About this exercise:
Look below for the lines from the one with "This screenshot has width=1242, height=1020." to the one with "This screenshot has width=1100, height=578.", and copy exactly those lines, both ends included.

● ● ●

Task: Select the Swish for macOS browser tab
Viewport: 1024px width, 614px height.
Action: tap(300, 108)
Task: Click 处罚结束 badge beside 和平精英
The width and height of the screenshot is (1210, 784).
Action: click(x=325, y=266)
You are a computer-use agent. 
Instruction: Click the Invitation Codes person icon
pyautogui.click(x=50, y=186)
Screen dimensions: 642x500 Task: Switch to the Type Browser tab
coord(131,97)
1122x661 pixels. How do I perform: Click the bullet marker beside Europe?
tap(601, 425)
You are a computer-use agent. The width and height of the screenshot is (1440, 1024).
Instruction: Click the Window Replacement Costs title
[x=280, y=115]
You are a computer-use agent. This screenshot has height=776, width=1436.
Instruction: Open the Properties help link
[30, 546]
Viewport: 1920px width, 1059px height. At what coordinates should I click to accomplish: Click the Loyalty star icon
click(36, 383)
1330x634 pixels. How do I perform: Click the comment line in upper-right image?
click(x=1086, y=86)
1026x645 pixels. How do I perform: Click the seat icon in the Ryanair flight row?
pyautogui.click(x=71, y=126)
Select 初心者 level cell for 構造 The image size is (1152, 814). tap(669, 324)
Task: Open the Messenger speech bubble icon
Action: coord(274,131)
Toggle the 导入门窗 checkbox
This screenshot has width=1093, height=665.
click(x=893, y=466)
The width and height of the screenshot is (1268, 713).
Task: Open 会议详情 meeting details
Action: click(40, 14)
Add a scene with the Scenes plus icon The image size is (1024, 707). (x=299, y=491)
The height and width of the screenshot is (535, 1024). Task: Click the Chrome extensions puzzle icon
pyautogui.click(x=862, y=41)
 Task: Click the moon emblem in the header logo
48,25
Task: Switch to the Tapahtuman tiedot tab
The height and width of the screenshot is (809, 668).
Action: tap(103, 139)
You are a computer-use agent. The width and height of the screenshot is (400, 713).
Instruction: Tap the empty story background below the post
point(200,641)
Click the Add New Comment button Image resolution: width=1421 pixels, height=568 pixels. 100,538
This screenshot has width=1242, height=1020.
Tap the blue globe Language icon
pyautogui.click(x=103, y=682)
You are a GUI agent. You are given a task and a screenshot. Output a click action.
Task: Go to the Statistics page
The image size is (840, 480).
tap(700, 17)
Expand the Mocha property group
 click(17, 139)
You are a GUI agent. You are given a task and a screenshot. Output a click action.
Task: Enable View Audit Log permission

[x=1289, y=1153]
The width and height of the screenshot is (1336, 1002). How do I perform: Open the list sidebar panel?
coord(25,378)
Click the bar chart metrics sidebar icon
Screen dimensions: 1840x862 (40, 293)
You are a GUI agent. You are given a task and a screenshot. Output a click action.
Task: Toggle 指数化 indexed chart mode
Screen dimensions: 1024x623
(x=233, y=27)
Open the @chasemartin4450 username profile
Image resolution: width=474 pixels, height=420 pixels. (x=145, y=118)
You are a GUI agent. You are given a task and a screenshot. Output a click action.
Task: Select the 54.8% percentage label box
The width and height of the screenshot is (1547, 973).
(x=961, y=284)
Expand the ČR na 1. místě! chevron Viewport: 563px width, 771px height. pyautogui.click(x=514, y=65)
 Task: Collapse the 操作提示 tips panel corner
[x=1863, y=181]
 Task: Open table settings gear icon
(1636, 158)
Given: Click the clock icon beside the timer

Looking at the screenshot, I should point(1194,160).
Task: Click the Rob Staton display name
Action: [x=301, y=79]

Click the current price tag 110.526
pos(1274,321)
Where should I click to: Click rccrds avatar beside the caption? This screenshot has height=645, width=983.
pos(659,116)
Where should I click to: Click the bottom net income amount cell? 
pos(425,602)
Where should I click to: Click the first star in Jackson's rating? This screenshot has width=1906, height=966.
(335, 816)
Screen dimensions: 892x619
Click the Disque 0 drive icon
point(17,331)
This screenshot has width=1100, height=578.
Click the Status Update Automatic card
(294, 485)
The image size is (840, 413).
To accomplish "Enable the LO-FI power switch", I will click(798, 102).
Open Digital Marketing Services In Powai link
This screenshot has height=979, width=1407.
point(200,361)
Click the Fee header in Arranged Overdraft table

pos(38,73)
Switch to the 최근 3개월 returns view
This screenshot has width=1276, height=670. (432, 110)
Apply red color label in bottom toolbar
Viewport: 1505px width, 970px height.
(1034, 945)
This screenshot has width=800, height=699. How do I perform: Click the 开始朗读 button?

● ● ●

Task result:
This screenshot has width=1242, height=1020.
Tap the blue globe Language icon
pyautogui.click(x=103, y=682)
You are a GUI agent. You are given a task and a screenshot. Output a click action.
Task: Go to the Statistics page
The image size is (840, 480).
tap(700, 17)
Expand the Mocha property group
 click(17, 139)
You are a GUI agent. You are given a task and a screenshot. Output a click action.
Task: Enable View Audit Log permission

[x=1289, y=1153]
The width and height of the screenshot is (1336, 1002). How do I perform: Open the list sidebar panel?
coord(25,378)
Click the bar chart metrics sidebar icon
Screen dimensions: 1840x862 (40, 293)
You are a GUI agent. You are given a task and a screenshot. Output a click action.
Task: Toggle 指数化 indexed chart mode
Screen dimensions: 1024x623
(x=233, y=27)
Open the @chasemartin4450 username profile
Image resolution: width=474 pixels, height=420 pixels. (x=145, y=118)
You are a GUI agent. You are given a task and a screenshot. Output a click action.
Task: Select the 54.8% percentage label box
The width and height of the screenshot is (1547, 973).
(x=961, y=284)
Expand the ČR na 1. místě! chevron Viewport: 563px width, 771px height. pyautogui.click(x=514, y=65)
 Task: Collapse the 操作提示 tips panel corner
[x=1863, y=181]
 Task: Open table settings gear icon
(1636, 158)
Given: Click the clock icon beside the timer

Looking at the screenshot, I should point(1194,160).
Task: Click the Rob Staton display name
Action: [x=301, y=79]

Click the current price tag 110.526
pos(1274,321)
Where should I click to: Click rccrds avatar beside the caption? This screenshot has height=645, width=983.
pos(659,116)
Where should I click to: Click the bottom net income amount cell? 
pos(425,602)
Where should I click to: Click the first star in Jackson's rating? This screenshot has width=1906, height=966.
(335, 816)
Screen dimensions: 892x619
Click the Disque 0 drive icon
point(17,331)
This screenshot has width=1100, height=578.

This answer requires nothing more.